New Tools for Measuring Food Intake
In lieu of traditional food-frequency questionnaires and 24-hour diet recalls, nutrition research is slowly shifting toward newer technologies for measuring food intake, including the following:
- Thermodynamic models (12, 13)
- Remote swallowing sensing devices (14)
- Remote food photography for more accurate portion sizes and better memory (15)
- Personal electronic devices to easily enter food at any time
- Doubly labeled water to measure energy intake and urinary nitrogen to measure protein intake
There Is No One-Size-Fits-All Diet
If the average person tries to determine what to eat from nutrition research, he will come to the conclusion that most foods cause cancer! One interesting study looked at 50 common ingredients from random recipes and found that 80 percent were correlated with cancer risk in the literature (16).
In light of flawed nutrition research and conflicting studies published constantly, most patients don’t know what to eat.
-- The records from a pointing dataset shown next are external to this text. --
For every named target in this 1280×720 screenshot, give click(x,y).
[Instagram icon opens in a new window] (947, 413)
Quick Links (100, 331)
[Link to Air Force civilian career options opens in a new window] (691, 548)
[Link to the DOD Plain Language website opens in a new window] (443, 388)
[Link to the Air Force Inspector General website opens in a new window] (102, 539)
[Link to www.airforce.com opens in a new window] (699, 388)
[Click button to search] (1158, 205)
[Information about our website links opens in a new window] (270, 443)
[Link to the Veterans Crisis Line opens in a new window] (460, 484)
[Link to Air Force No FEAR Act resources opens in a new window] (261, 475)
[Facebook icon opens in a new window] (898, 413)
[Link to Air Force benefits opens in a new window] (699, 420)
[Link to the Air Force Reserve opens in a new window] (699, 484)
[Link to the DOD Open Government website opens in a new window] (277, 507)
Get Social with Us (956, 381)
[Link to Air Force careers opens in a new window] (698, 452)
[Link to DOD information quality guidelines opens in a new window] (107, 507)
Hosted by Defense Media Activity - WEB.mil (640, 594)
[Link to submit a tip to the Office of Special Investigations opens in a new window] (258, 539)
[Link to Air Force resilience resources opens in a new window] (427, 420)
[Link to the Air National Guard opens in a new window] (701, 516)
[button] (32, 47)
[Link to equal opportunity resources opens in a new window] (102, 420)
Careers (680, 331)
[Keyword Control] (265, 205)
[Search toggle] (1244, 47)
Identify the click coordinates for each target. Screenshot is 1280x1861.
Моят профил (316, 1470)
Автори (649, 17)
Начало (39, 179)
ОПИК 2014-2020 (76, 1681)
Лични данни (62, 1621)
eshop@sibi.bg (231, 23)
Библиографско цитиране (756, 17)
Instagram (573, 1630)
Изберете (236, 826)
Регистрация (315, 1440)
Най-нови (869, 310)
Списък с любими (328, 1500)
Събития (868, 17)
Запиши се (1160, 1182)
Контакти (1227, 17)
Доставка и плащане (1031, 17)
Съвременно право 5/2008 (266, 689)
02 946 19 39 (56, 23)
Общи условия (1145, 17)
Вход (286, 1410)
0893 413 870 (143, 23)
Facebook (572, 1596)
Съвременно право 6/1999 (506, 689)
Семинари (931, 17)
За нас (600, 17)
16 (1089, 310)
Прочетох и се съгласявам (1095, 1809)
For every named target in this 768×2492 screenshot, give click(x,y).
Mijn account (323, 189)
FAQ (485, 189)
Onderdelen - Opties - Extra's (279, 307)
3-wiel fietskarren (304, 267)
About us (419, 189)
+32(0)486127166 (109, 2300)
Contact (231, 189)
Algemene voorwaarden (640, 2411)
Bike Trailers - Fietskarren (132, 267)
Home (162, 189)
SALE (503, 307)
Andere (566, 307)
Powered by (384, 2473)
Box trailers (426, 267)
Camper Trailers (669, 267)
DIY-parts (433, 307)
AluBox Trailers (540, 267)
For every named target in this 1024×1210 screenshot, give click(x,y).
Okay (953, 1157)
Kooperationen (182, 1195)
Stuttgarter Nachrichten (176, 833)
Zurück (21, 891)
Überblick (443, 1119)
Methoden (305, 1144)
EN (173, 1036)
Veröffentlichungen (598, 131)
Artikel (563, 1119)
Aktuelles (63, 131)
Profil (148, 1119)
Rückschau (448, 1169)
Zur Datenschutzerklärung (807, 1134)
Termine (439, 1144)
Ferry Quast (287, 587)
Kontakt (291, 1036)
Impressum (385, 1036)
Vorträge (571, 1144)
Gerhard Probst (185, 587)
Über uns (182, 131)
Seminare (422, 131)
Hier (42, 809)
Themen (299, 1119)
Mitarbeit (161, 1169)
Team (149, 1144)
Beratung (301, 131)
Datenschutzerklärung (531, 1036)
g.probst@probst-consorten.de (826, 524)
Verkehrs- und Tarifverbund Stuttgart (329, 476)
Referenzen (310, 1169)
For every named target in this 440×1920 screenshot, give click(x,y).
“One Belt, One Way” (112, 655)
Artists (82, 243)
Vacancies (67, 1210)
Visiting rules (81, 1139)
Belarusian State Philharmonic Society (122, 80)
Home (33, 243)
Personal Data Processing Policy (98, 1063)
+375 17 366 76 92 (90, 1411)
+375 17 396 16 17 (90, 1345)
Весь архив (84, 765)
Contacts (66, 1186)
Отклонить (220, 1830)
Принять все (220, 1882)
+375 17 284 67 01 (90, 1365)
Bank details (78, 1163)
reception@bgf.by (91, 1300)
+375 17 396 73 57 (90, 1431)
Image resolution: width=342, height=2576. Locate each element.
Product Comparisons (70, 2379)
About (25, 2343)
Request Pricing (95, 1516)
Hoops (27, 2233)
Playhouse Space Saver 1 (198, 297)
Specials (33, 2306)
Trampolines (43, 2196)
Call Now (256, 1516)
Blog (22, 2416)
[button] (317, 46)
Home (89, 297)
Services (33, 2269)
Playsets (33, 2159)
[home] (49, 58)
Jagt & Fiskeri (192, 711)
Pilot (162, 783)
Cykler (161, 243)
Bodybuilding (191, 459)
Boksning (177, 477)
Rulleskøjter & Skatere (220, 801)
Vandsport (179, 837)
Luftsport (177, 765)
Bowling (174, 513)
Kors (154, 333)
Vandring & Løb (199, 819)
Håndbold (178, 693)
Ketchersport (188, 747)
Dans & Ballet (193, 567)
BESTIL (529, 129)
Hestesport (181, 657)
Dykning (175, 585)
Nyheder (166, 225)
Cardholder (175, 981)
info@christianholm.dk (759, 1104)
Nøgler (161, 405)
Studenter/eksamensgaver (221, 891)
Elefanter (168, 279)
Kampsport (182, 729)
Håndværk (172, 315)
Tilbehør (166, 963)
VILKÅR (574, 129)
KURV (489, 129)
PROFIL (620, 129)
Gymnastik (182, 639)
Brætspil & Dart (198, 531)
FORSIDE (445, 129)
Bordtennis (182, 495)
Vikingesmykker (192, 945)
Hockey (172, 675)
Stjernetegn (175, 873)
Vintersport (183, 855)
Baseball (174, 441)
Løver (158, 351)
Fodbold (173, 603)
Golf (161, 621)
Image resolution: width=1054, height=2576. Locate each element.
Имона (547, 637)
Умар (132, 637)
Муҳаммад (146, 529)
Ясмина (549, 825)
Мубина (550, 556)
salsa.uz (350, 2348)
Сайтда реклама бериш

This is one reason why I view the Paleo diet as more of a template and work individually with patients—because there is no one-size-fits-all diet. Some patients cannot tolerate dairy; others do best on the GAPS diet; some patients need to monitor their cruciferous vegetable intake. My general recommendations include:
- Focus on quality, not quantity. Healthy hunter–gatherer civilizations have widely varying diets, in terms of individual components and macronutrient percentages. For instance, Kitavans consume over 60 percent of their daily energy as carbohydrates (17), while the Inuit consume almost 60 percent of their daily energy as fat (18).
- Abandon processed, packaged foods. Packed with refined sugars and rancid industrial seed oils, they are inflammation in a box.
- Support food practices that are sustainable and humane. CAFO meats and toxic pesticides are neither.